0625 GMT: Syria. Last week we reported a ruling by the US Treasury that American citizens can provide money, through the Syrian Support Group, to aid the insurgency.

The Treasury has posted a copy of the License, which effectively bypasses US sanctions on Syria.

The leaders of the Syria Support Group include Mazen Asbahi, who briefly served as the director of Muslim and Arab American outreach for the Obama Presidential campaign in 2008, and Jamal Said, an unindicted co-conspirator in the Justice Department’s case against a Texas-based charity called the Holy Land Foundation, an alleged fundraiser for the Gazan group Hamas.

The chief lobbyist is Brian Sayers, who served in the State Department during the George W Bush Administration and was a Political Advisor at NATO until the SSG was officially founded in June.

0555 GMT: Syria. C.J. Chivers of The New York Times writes of the strain on the Assad military:

Analysts said Syria’s fleet of Mi-25 Hind-D attack helicopters, which numbered 36 at the start of the conflict, is insufficient to hold back rebels as the number of fronts, from Aleppo and Idlib in the north to the suburbs of Damascus in the south and Hama and Homs in the center of the country, continues to proliferate.

Maintenance technicians are struggling to keep the machines aloft in an intense campaign and in the searing heat and sand associated with summer desert war. Estimates are that only half his fleet can be used at a given time, with some helicopters cannibalized for spare parts and Mr. Assad dependent on supplies from Russia....

Defections of government troops and seizures of armaments are also a growing problem. Rebels in Aleppo claim to have control of a total of 14 T-72 and T-55 tanks and many indirect-fire weapons, including artillery pieces as well as mortars.

0530 GMT: Syria.
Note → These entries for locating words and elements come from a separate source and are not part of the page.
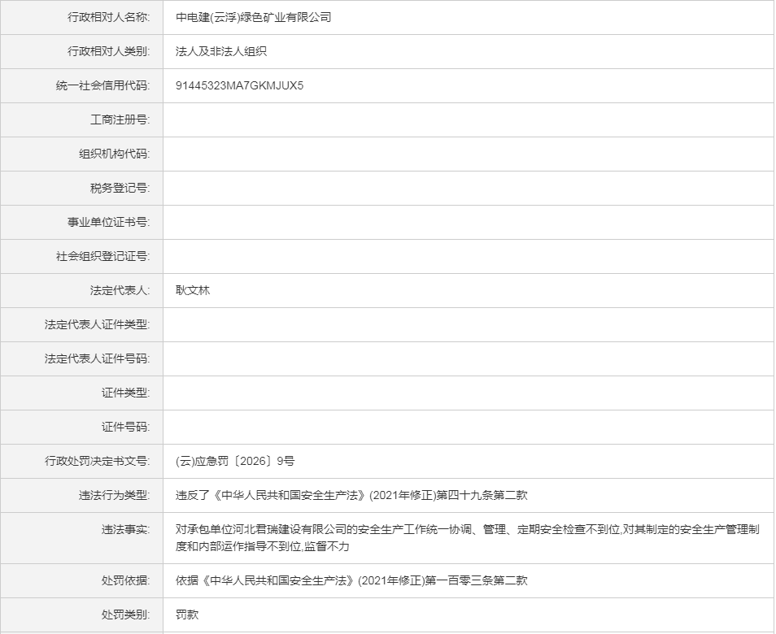Select the penalty category value 罚款
Image resolution: width=776 pixels, height=634 pixels.
tap(187, 614)
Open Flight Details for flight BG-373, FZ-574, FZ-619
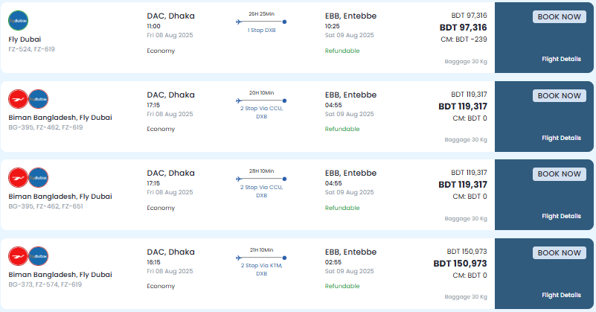Image resolution: width=596 pixels, height=312 pixels. [x=562, y=295]
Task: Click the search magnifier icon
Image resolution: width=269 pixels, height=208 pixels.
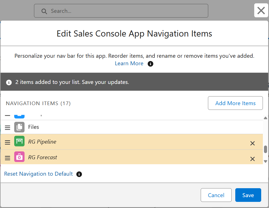Action: pyautogui.click(x=44, y=11)
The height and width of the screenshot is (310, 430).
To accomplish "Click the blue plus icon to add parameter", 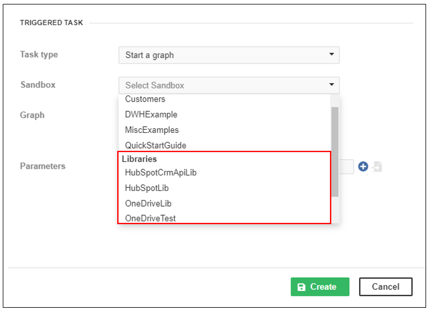I will coord(363,166).
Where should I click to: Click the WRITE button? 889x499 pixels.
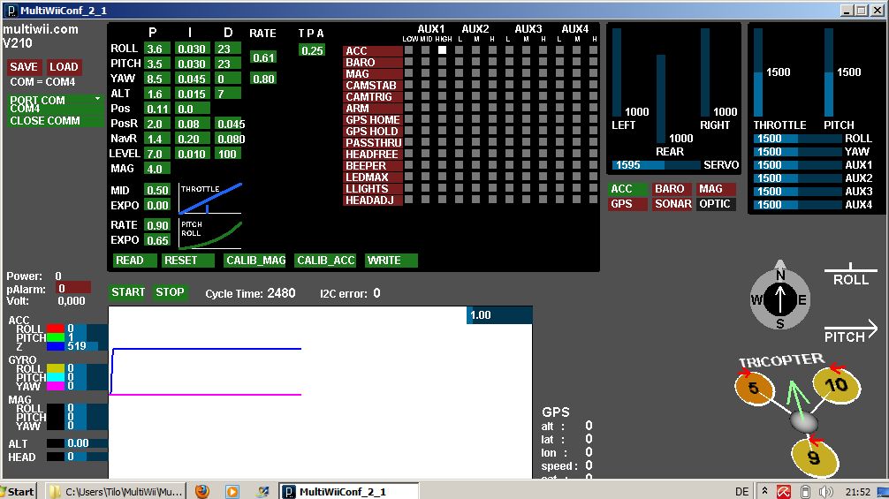pos(391,261)
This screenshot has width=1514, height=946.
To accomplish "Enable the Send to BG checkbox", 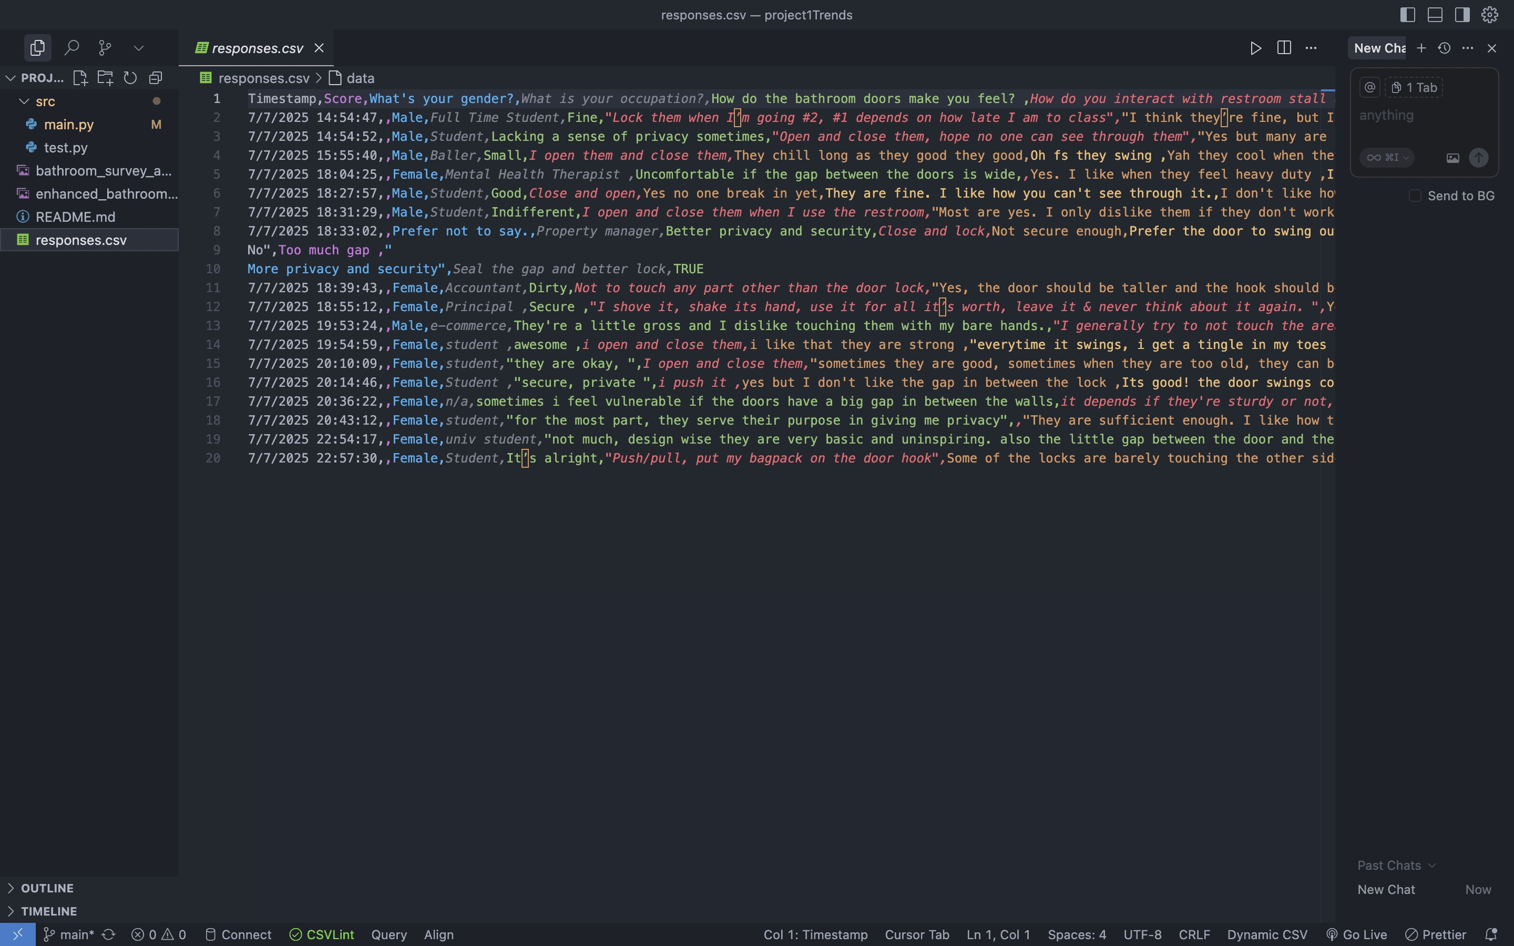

We open this morning by noting stories, fed by Turkish and US officials, of planning for a post-Assad Syria.

The Americans use The New York Times to put out the message that they are "quietly sharpening plans to cope with a flood of refugees, help maintain basic health and municipal services, restart a shattered economy and avoid a security vacuum", while a Turkish diplomat said General Manaf Tlass, who defected last month and been upheld as a possible leader in a transitional administration, had talks at Ankara's Foreign Ministry on Friday.

Of course, Assad has not given up. Despite --- or because of --- reports of insurgents expanding their presence in Aleppo, regime artillery, tanks, and a helicopter gunship pounded Free Syrian positions on Saturday, trying to break the insurgent hold on the district of Salaheddin.

The Local Coordination Committees said 145 people were slain by security forces on Saturday, including 53 in Damascus and its suburbs.